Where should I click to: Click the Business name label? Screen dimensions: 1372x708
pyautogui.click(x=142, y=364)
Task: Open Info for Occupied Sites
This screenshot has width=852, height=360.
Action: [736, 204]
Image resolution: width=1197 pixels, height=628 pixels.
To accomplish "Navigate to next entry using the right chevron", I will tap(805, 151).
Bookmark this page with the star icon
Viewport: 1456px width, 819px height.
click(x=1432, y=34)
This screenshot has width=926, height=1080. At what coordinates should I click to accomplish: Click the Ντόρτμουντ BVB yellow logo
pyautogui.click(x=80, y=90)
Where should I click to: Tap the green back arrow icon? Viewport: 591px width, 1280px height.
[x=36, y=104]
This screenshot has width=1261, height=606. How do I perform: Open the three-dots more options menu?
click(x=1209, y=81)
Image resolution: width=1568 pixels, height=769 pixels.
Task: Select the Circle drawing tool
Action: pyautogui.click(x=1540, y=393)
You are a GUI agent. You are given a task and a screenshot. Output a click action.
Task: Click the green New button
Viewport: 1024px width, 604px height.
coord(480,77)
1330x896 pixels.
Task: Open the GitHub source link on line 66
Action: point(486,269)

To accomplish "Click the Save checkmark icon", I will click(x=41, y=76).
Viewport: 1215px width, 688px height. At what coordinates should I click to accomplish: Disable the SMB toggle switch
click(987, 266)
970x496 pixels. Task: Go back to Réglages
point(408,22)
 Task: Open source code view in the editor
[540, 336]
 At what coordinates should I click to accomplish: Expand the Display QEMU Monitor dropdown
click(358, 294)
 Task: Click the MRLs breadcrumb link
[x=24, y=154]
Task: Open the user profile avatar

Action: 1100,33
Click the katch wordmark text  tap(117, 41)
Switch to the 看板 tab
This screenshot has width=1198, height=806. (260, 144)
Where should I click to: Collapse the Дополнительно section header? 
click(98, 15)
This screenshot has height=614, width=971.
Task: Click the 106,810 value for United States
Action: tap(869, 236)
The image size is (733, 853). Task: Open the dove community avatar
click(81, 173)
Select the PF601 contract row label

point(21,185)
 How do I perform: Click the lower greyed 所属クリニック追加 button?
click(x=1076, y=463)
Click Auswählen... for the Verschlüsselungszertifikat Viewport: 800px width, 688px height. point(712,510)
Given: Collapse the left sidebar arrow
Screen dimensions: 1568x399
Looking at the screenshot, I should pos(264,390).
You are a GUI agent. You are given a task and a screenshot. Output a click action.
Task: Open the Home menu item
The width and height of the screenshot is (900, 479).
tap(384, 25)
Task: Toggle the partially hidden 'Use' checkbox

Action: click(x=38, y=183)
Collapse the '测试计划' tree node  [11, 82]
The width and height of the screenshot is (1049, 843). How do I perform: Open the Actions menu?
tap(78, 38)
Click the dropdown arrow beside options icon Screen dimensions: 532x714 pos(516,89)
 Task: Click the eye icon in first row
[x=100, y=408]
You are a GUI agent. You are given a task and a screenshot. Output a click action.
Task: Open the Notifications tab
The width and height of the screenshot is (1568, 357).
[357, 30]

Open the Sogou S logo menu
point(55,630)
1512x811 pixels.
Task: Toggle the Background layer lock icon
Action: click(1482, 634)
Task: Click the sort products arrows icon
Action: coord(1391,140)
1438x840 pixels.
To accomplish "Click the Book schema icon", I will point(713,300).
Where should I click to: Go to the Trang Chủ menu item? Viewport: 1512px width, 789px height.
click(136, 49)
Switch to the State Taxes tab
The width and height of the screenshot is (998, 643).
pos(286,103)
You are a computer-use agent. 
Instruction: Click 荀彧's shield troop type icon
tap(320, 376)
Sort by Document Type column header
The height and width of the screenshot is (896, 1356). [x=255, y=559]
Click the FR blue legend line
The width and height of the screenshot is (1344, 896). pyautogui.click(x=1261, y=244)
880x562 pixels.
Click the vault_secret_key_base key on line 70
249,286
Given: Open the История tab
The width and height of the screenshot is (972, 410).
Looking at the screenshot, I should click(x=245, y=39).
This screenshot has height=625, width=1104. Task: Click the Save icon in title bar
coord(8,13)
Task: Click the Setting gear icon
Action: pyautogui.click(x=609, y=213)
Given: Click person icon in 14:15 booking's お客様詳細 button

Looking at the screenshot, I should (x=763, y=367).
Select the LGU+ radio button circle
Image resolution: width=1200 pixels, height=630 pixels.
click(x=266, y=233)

◇ ◇ ◇ ◇ ◇ ◇ ◇

» DESCRIPTION OF THE TASK: Copy the lines from the one holding "Select the PF601 contract row label" through the one holding "[x=100, y=408]", inclusive, with no changes.

» ANSWER FOR THE TASK:
Select the PF601 contract row label

point(21,185)
 How do I perform: Click the lower greyed 所属クリニック追加 button?
click(x=1076, y=463)
Click Auswählen... for the Verschlüsselungszertifikat Viewport: 800px width, 688px height. point(712,510)
Given: Collapse the left sidebar arrow
Screen dimensions: 1568x399
Looking at the screenshot, I should pos(264,390).
You are a GUI agent. You are given a task and a screenshot. Output a click action.
Task: Open the Home menu item
The width and height of the screenshot is (900, 479).
tap(384, 25)
Task: Toggle the partially hidden 'Use' checkbox

Action: click(x=38, y=183)
Collapse the '测试计划' tree node  [11, 82]
The width and height of the screenshot is (1049, 843). How do I perform: Open the Actions menu?
tap(78, 38)
Click the dropdown arrow beside options icon Screen dimensions: 532x714 pos(516,89)
 Task: Click the eye icon in first row
[x=100, y=408]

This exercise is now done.